** Opening Text block block **

For recording, you would use a FrameSynchronizer in the signal flow between the spectral source and the MemoryWriters that will capture the spectrum and the same trigger for SyncOutput and for triggering the recording. SyncOutput causes the output of the FrameSynchronizer to start at the very first spectral component, guaranteeing that your recording begins on a spectral frame boundary.

For playback, you would use another FrameSynchronizer immediately after the Sample (or other memory playback Sound) and use the same trigger for SyncInput and for triggering the playback. SyncInput tells the FrameSynchronizer that the very first spectral component is at the input; the FrameSynchronizer will delay the spectral data so that it stays in phase with the spectral period of all other Kyma modules.

Here is an example.

answered Jan 13, 2015 by ssc (Savant) (114,570 points)
selected Jan 15, 2015 by kymaguy
We edited the answer to include an example for clarification.
Great! Thanks!

** Closing Text block block **

- _Questions to answer_
**1)** Using only the FrameSynchronizer text, decide whether each statement agrees with it: (a) For recording, the FrameSynchronizer goes between the spectral source and the MemoryWriters. (b) For playback, the FrameSynchronizer goes before the Sample. (c) SyncInput makes the output begin at the very first spectral component. Answer yes or no, and quote the deciding words of the text.
**2)** Answer these questions from the FrameSynchronizer text:
(a) During playback, what does the FrameSynchronizer delay?
(b) Who answered, and on what date?
(c) Who selected the answer, and on what date?

** Opening Information shown block **

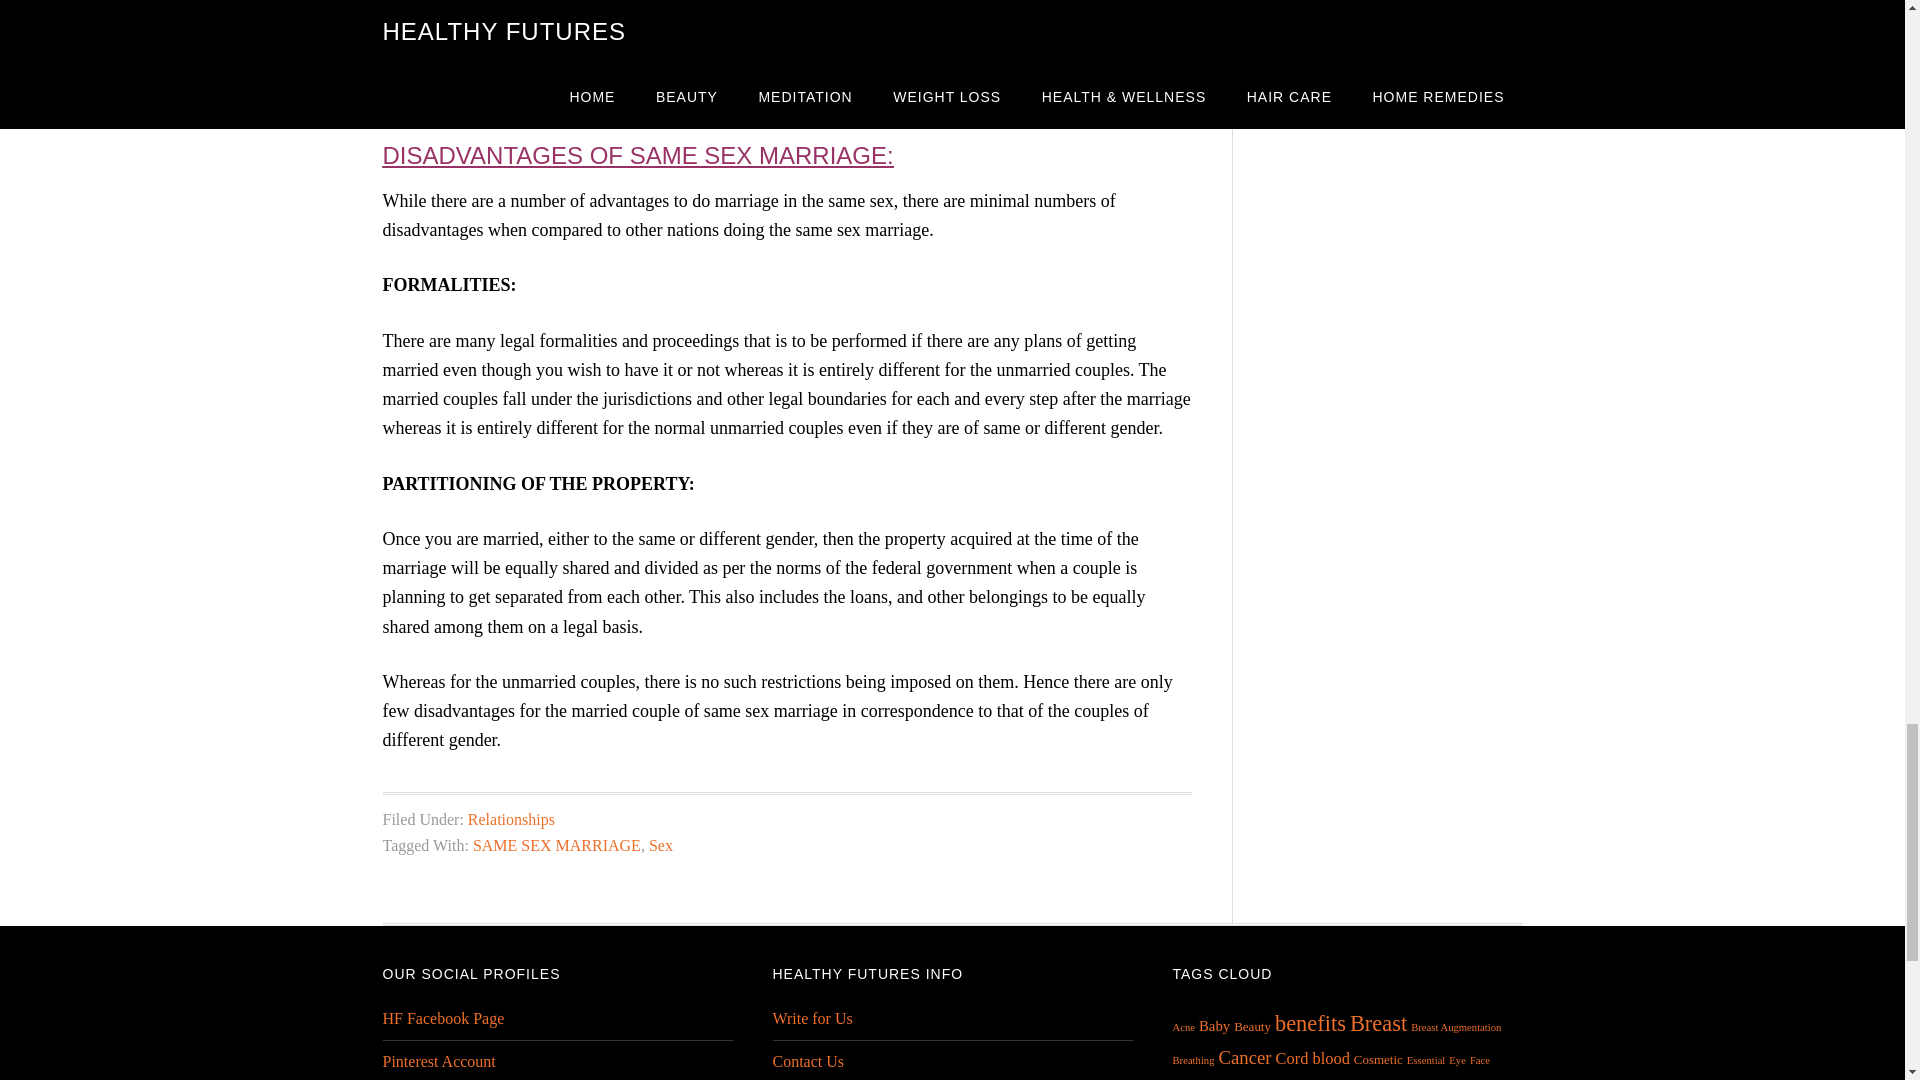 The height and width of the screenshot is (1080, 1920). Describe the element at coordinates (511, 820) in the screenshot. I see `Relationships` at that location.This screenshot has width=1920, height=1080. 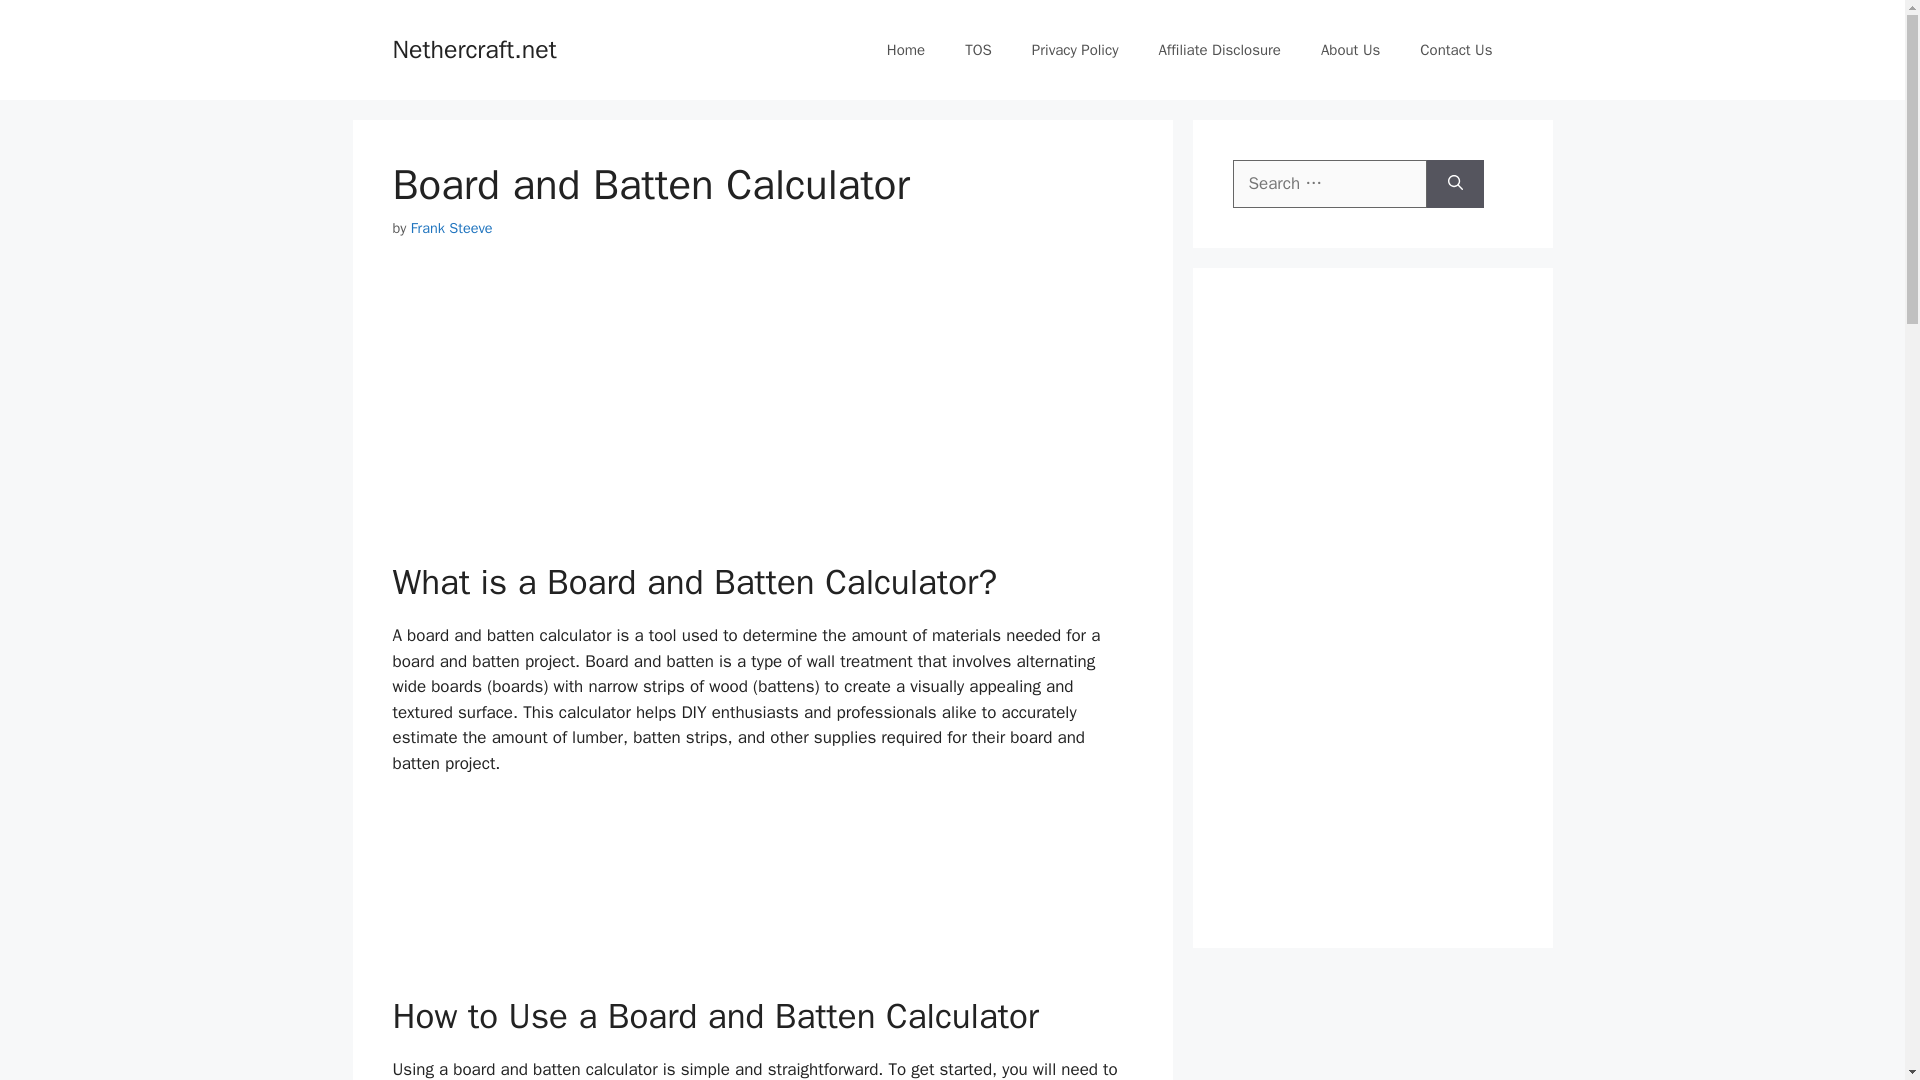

** Closing Information shown block **

- _Answers in order_
**1)**
(a) Yes: "in the signal flow between the spectral source and the MemoryWriters"
(b) No: "immediately after the Sample (or other memory playback Sound)"
(c) No: "SyncOutput causes the output of the FrameSynchronizer to start at the very first spectral component"

**2)**
(a) The spectral data
(b) ssc, on Jan 13, 2015
(c) kymaguy, on Jan 15, 2015